Bilingual Funding Falls Short

Judge: state violates rights

Arizona doesn’t commit enough dollars to programs for children learning English, and it shoves them into classrooms with teachers unprepared to help them, a federal judge in Tucson decided this week.

However, U.S. District Judge Alfredo Marquez stopped short of ruling that the AIMS graduation test discriminates against students who don’t speak English well.

Monday’s court order says the state has violated civil rights and equal education opportunity laws, but it doesn’t specify a timetable for correcting them or exactly how that would be carried out.

“Clearly, for years the state hasn’t supported LEP (limited-English proficient) programs like it should,” said Tim Hogan of the Arizona Center for Law in the Public Interest, which sued on behalf of a Nogales mother in 1992. “The state’s going to have to get to work here. There needs to be more resources to give kids a chance.”

Department of Education officials agree that more funds are needed, and they welcome the debate that the ruling surely will bring, spokeswoman Patricia Likens said. They also are “gratified to see students will still have the opportunity to meet the standards on AIMS,” she said.
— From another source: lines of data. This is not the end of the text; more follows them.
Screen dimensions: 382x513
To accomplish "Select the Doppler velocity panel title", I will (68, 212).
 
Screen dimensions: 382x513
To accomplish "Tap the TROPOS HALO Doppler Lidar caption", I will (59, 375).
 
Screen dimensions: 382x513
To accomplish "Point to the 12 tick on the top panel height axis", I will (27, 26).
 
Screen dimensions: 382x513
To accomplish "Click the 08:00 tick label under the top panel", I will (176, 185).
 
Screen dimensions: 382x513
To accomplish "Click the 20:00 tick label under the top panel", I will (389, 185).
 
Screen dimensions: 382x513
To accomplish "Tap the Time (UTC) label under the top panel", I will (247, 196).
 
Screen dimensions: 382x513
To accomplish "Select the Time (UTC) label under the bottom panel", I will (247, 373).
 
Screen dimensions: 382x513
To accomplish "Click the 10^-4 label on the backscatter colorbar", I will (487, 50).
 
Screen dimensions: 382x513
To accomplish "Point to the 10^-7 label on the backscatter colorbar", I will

Hogan said he may file another suit against the AIMS test now that the first batch of results is out. Marquez heard testimony on the test back in August, when no results were available. Recent scores show that some groups of minority students did indeed turn in lower scores than Whites.

Sen. Joe Eddie Lopez hopes Marquez’s decision will provide a boost to his bill, which would increase funding for limited-English students from $162 per student to $621.

“Now that we have the decision, I don’t see any other obstacle in going forth,” said Lopez, a Phoenix Democrat.

Senate Bill 1242 would increase English as a Second Language funding from $18 million a year statewide to $40 million. The bill also would address a shortage of qualified ESL teachers by establishing a $1 million block grant to reimburse tuition for teachers who go back to school for bilingual-education training.

Judge’s decision or not, the Lopez bill could face problems because the Legislature is in the middle of a two-year budget cycle and reportedly only has about $36 million to appropriate.

Lopez doesn’t buy Republican revenue projections and believes the Legislature should avoid setting spending limits until updated revenue figures come in.

“If we wait until the end of the session, we will find there is sufficient money to take care of this need, as well as others,” Lopez said.

It has been 11 years since the state analyzed the cost of educating children who speak limited English. State education officials acknowledge that the money set aside for such students should be at least three times as much as it is. The difference falls to local school districts.

Of the $361 million spent to teach students English in the 1997-98 school year, $106 million came from federal funds and $15 million from state coffers. The rest, $240 million, came from grants, donations, desegregation money or contributions by public and private entities. But state officials caution that it’s unclear whether the school districts spent the $240 million just on language acquisition programs.

School districts say teaching in two languages requires double the materials, and because there aren’t enough teachers trained to educate such students, districts sometimes go without.

“It would have been devastating if he (Marquez) had ruled against this,” said Hilda Carr-Gaona, bilingual-education director at Phoenix’s Wilson Elementary School, where 62 percent of students speak limited English.

“All districts will be happy about this,” Joan Mason of the Phoenix Union High School District said about the ruling. “All teachers need to take responsibility for these students.”

As for Arizona’s Instrument to Measure Standards, Marquez said there wasn’t relevant evidence to convince him that it should be shelved.

In August, a research professor at Arizona State University’s College of Education testified that more Hispanic and Black students do worse on the Stanford 9 standardized test than their White counterparts, based on scores from the Phoenix Union district.

The judge, however, said Phoenix’s demographics are different from those of Nogales, where the lawsuit originated in 1992.